Last month, Mooresville commissioners voted to allow for the replacement of rundown mobile homes in the Mooresville Mill Village.
The decision generated a lot of discussion among commissioners because it went against the current standards in the town's neighborhood conservation overlay ordinance.
The ordinance was written a couple of years ago to preserve the historical integrity of the homes in the Mooresville Mill Village, which were built in the early 1900s.
At the time, the Mooresville Mill owned the homes and rented them to workers, said Town Manager Erskine Smith.
By the 1990s, the Mooresville Mill had fallen victim to the same fate of other rural mills but the homes remained.
Today, the homes remind residents of what it was like to live in Mooresville at the turn of the century. They bear some of the architectural features that were once popular, such as large front porches and pitched roofs.
But the rapid growth in the area threatened the historical integrity of the homes, with some homeowners making drastic renovations and others renting their homes, said Smith.
Thus, the town worked with residents over several months to create the overlay district.
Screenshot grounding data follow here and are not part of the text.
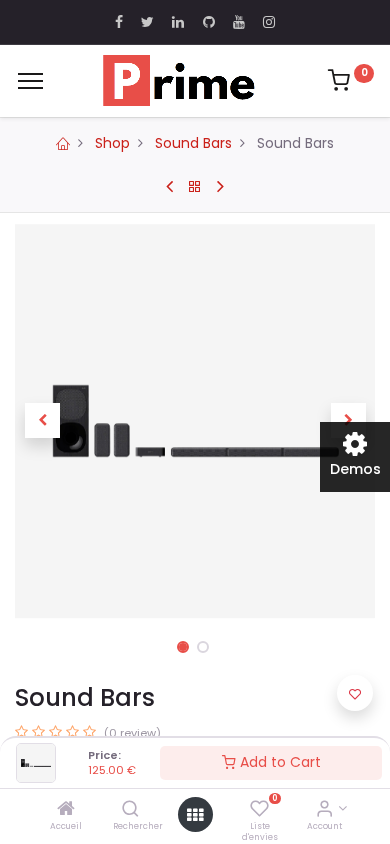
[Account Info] (324, 810)
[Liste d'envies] (259, 810)
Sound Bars (193, 143)
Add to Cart (278, 762)
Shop (112, 143)
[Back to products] (195, 187)
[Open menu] (195, 815)
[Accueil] (66, 810)
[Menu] (30, 81)
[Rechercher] (130, 810)
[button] (42, 421)
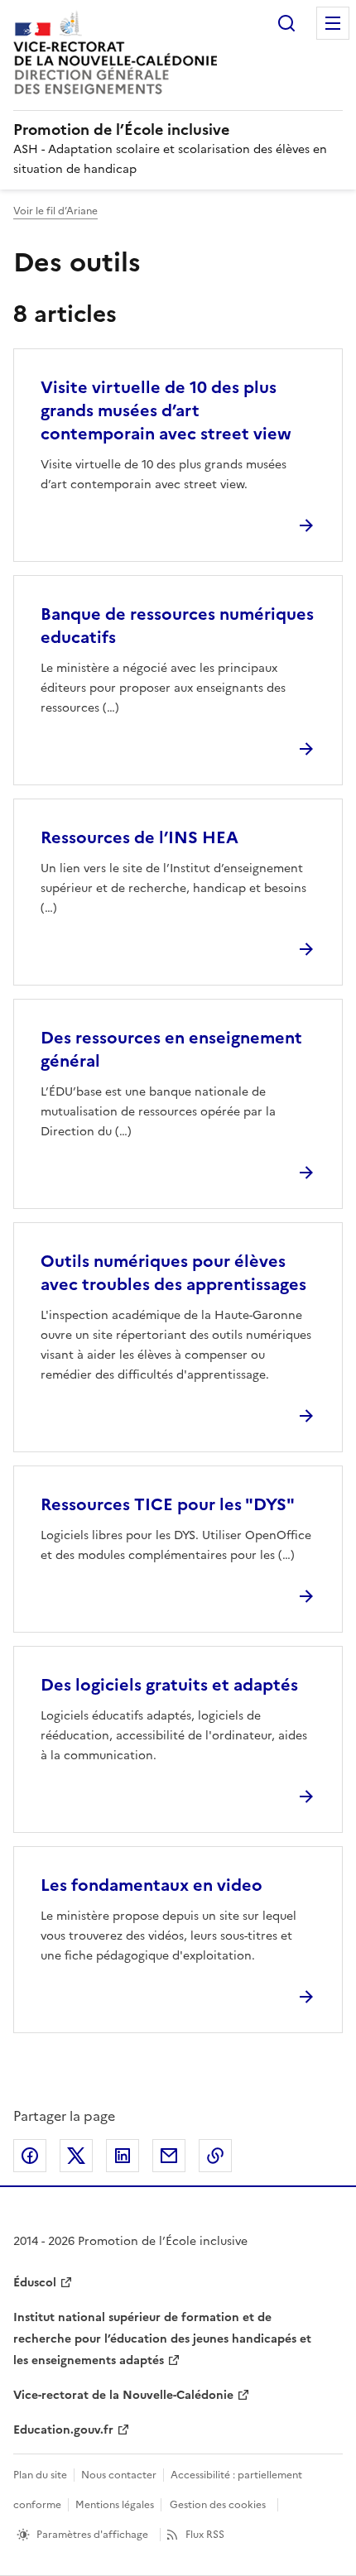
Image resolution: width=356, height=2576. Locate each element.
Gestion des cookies (218, 2504)
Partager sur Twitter (76, 2155)
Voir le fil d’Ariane (55, 211)
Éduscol (34, 2282)
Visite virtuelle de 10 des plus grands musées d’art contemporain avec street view (166, 410)
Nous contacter (118, 2475)
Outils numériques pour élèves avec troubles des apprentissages (173, 1273)
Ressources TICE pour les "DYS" (168, 1504)
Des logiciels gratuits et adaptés (169, 1684)
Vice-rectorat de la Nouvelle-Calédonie (123, 2395)
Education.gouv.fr (63, 2430)
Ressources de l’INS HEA (139, 837)
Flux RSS (204, 2534)
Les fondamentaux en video (151, 1885)
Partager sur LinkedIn (122, 2155)
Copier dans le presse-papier (215, 2155)
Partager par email (168, 2155)
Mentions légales (114, 2504)
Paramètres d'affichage (92, 2534)
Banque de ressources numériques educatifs (177, 626)
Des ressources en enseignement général (171, 1049)
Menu (332, 23)
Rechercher (286, 23)
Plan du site (40, 2475)
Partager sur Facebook (29, 2155)
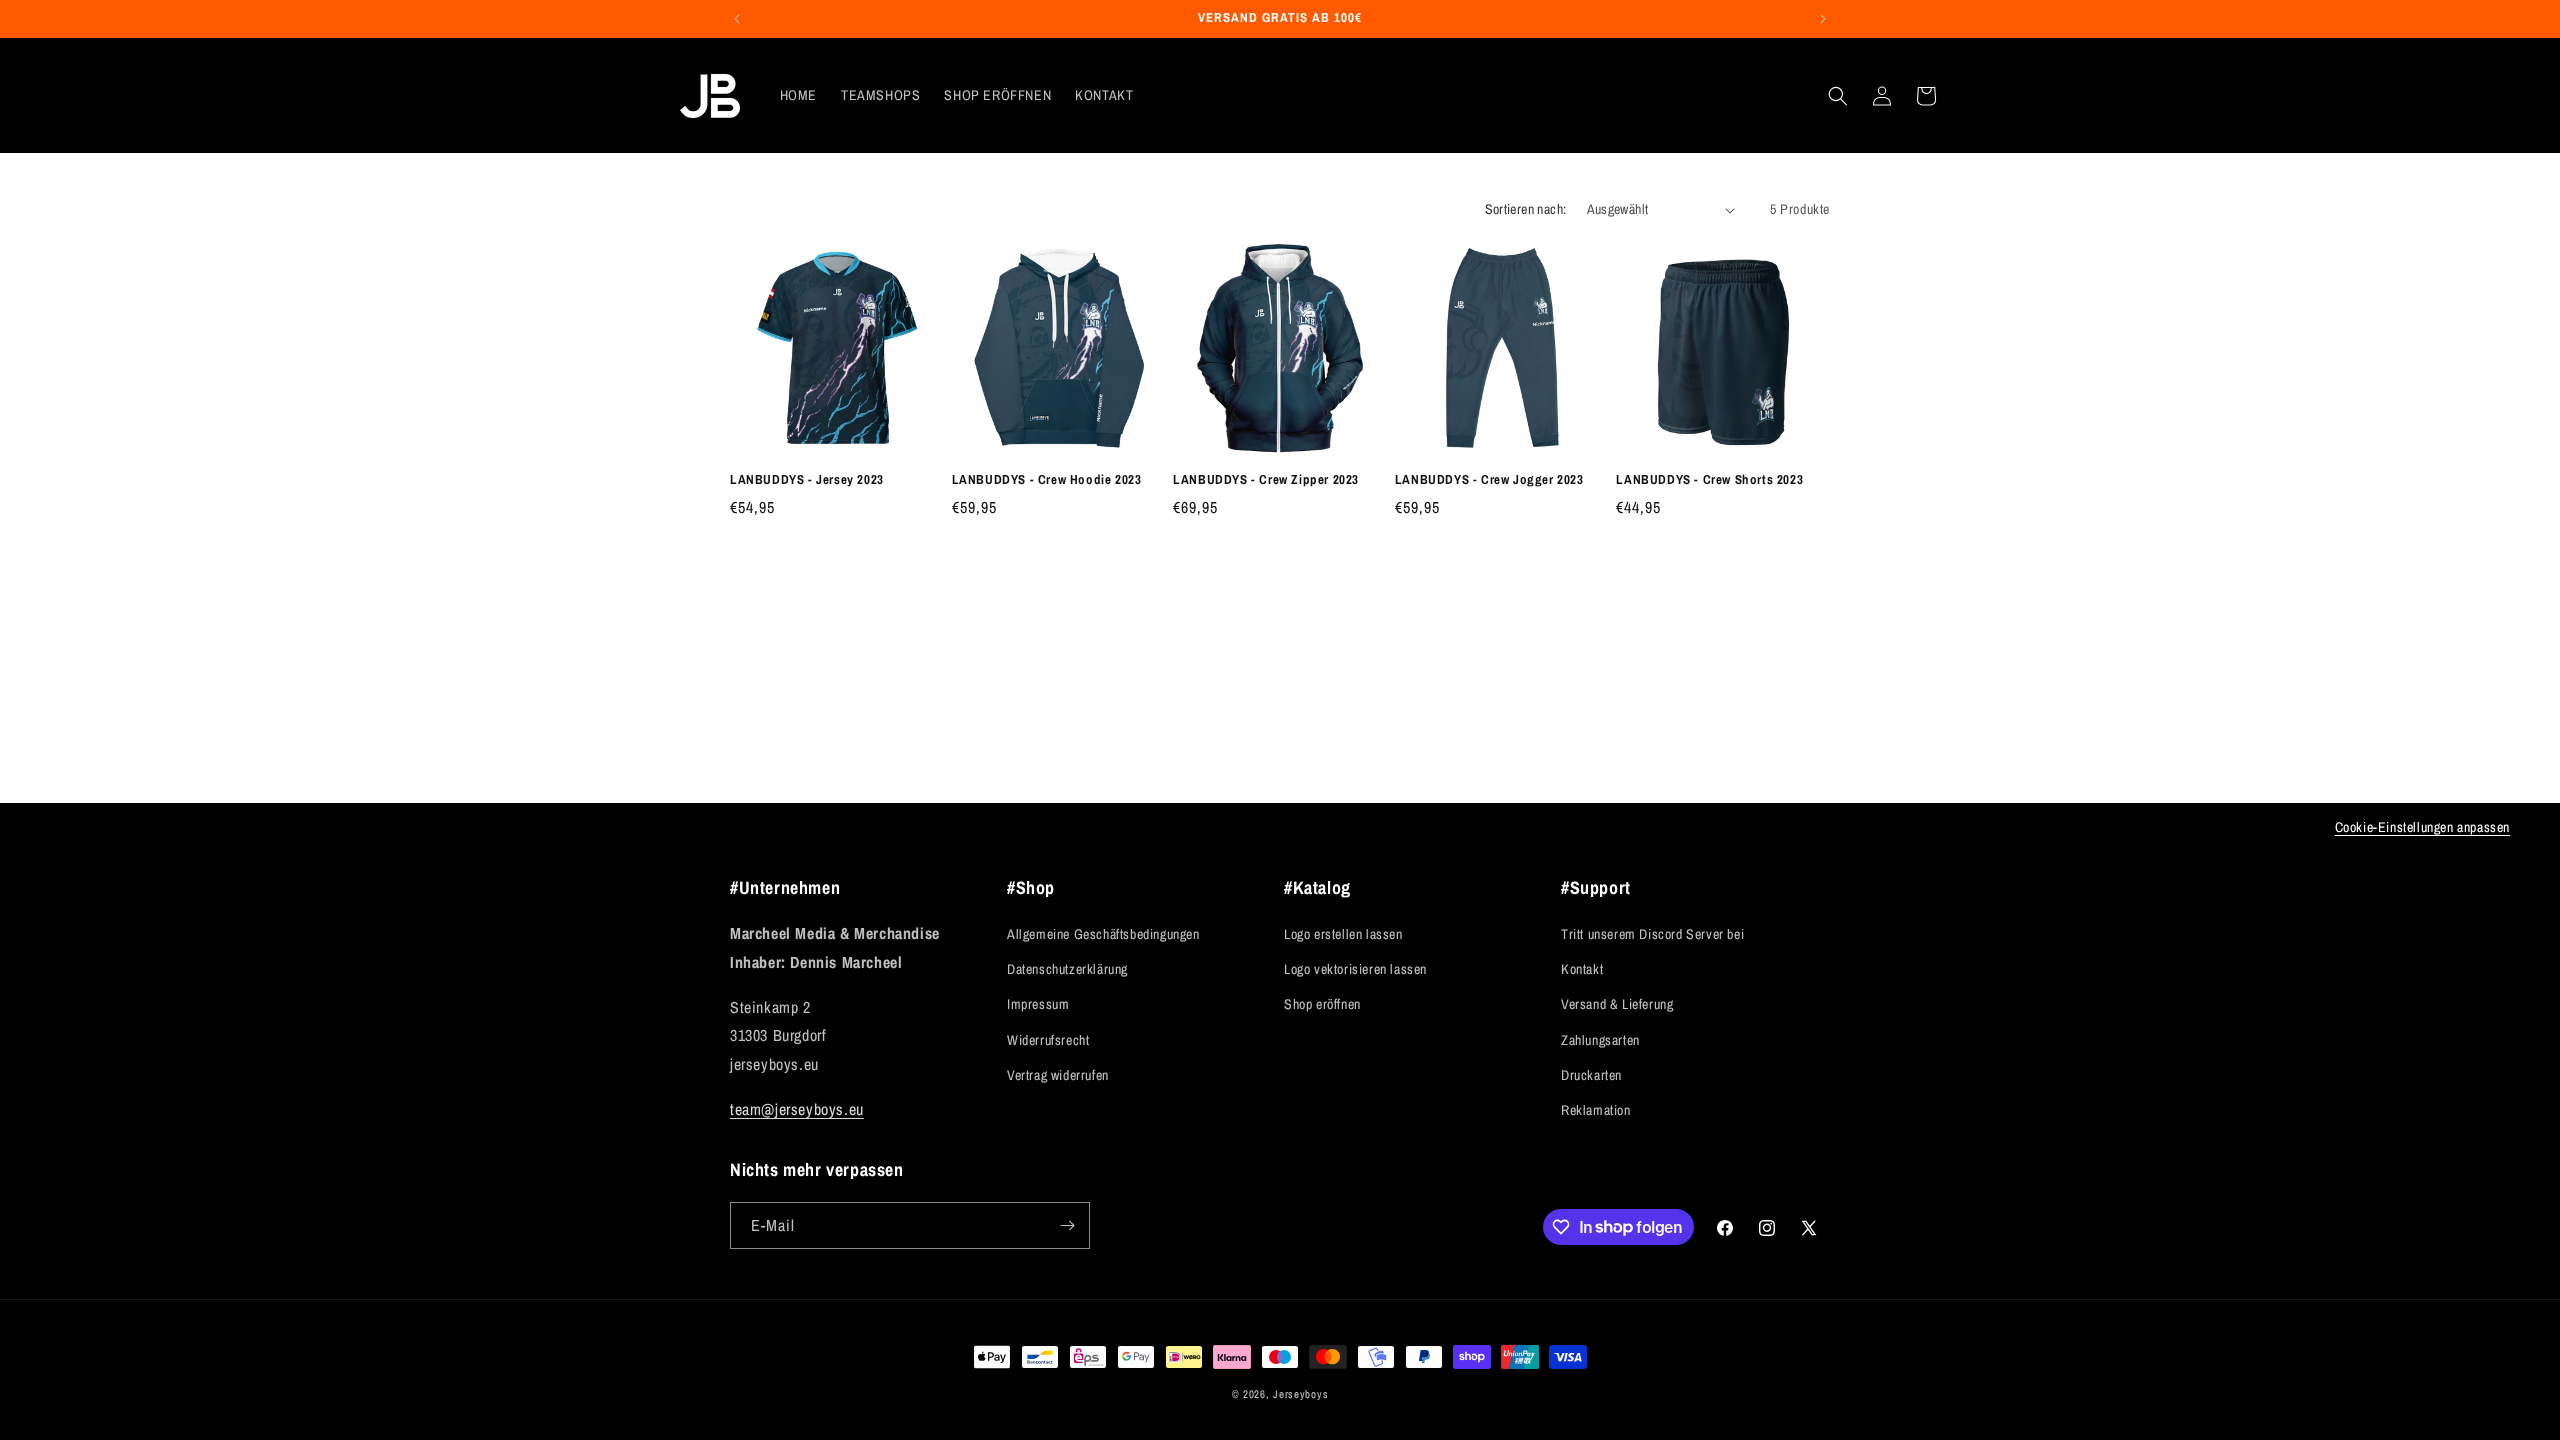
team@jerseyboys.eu (797, 1109)
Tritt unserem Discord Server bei (1652, 934)
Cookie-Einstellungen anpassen (2422, 827)
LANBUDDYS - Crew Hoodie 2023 (1047, 480)
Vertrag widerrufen (1058, 1075)
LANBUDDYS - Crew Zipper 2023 (1266, 480)
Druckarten (1591, 1075)
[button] (1838, 96)
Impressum (1038, 1004)
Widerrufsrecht (1048, 1040)
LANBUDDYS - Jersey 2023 (807, 480)
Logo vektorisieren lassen (1355, 969)
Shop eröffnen (1322, 1004)
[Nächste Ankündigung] (1823, 19)
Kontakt (1582, 969)
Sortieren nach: (1526, 209)
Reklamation (1596, 1110)
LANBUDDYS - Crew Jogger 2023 (1489, 480)
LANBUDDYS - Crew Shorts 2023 (1709, 480)
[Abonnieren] (1067, 1225)
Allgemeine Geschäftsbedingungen (1103, 934)
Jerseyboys (1300, 1394)
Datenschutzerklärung (1067, 969)
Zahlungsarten (1600, 1040)
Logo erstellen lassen (1343, 934)
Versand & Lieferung (1617, 1004)
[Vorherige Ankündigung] (737, 19)
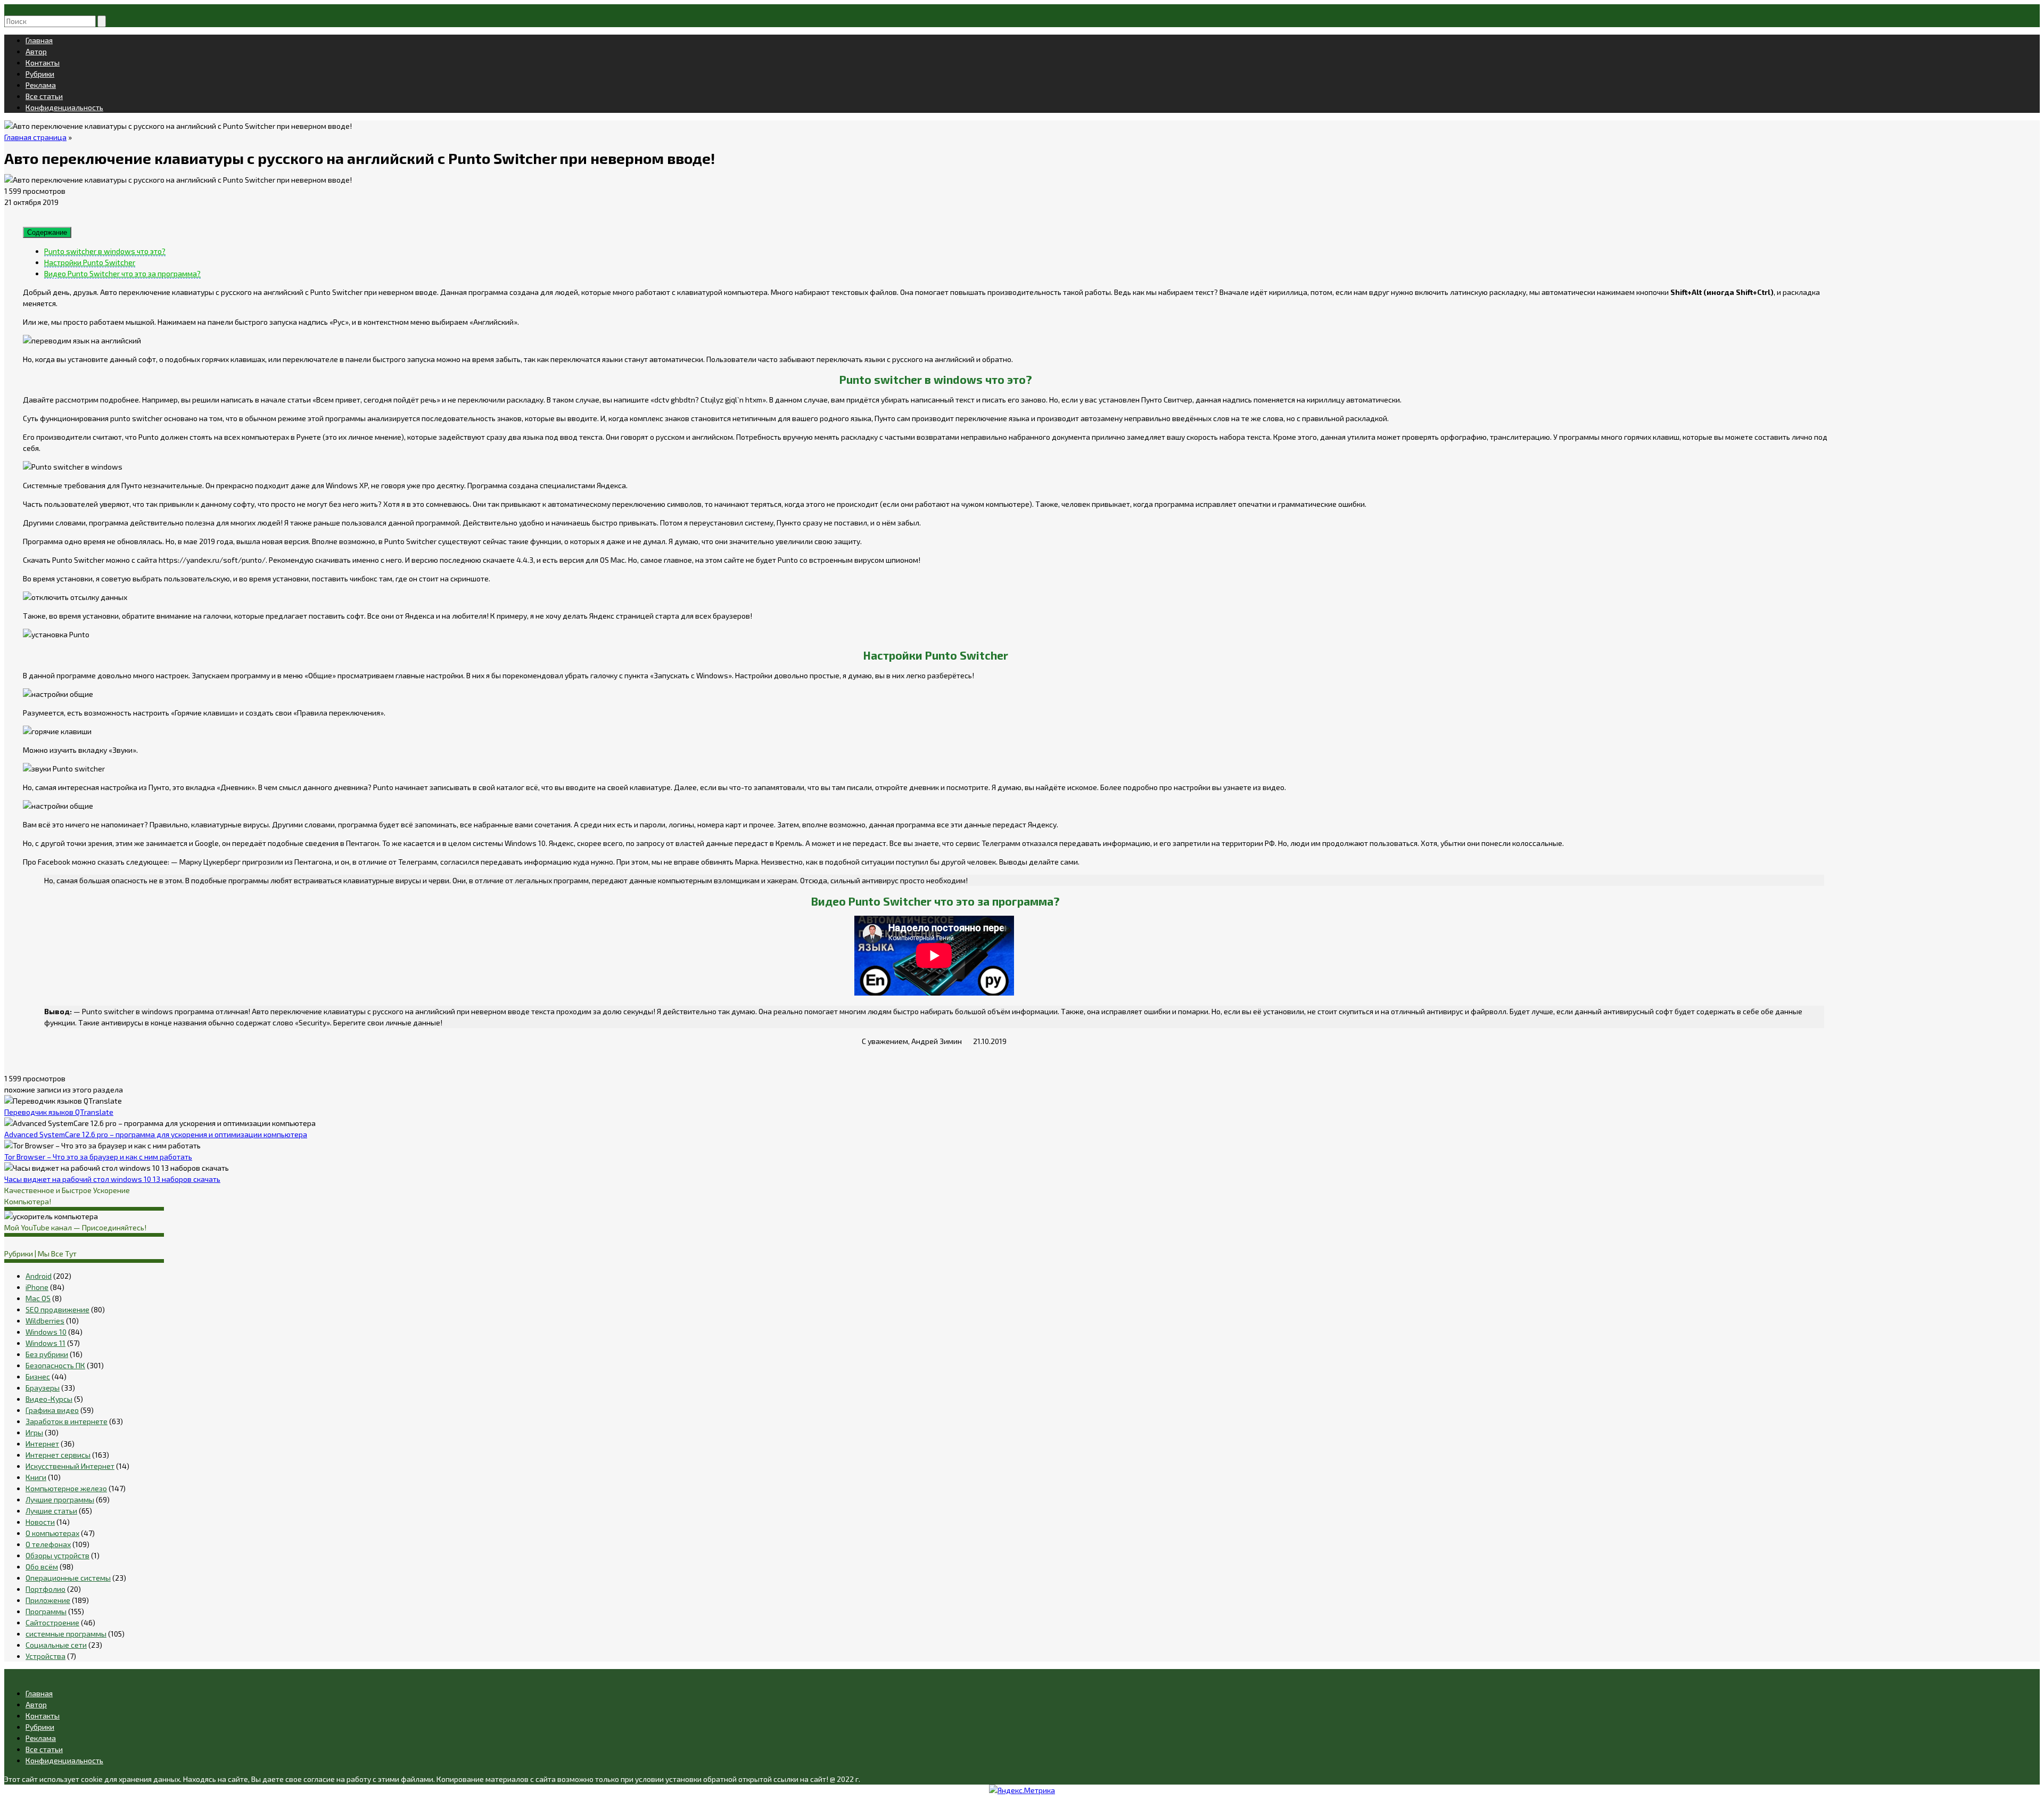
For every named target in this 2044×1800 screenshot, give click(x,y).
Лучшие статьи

Among other things, the district prohibited mobile homes in the area.
"The goal was to preserve the housing stock and stabilize the neighborhood," said Smith.
Existing mobile homes were grandfathered into the new ordinance.
But Commissioner Chris Carney said town officials discovered a hole in the ordinance when a resident approached them recently about replacing his rundown mobile home.
The home was in such disrepair, that he had to take his children to live with family.
"Who are we to tell people who have been grandfathered in that they don't have the right to a newer and better home for their family on a piece of land that they own," said Carney.
Ultimately, commissioners Mitch Abraham, Carney and Thurman Houston voted in favor of allowing the replacement of the mobile units while commissioners Miles Atkins, Rhett Dusenbury and Mac Herring voted against it.
Mayor Chris Montgomery ended the tie vote by siding with Abraham, Carney and Houston.
The decision means owner-occupied mobile units can be replaced once they've deteriorated by more than 50 percent of the structural replacement costs.
Rental units are not eligible.
Carney acknowledged the difficult decision that town officials had to make but said he was pleased with the conclusion.
"If you make a planning document the be all, end all of a decision, you don't need elected officials to weigh out the pros and cons," he said. "This was a hole in the policy that needed to be fixed.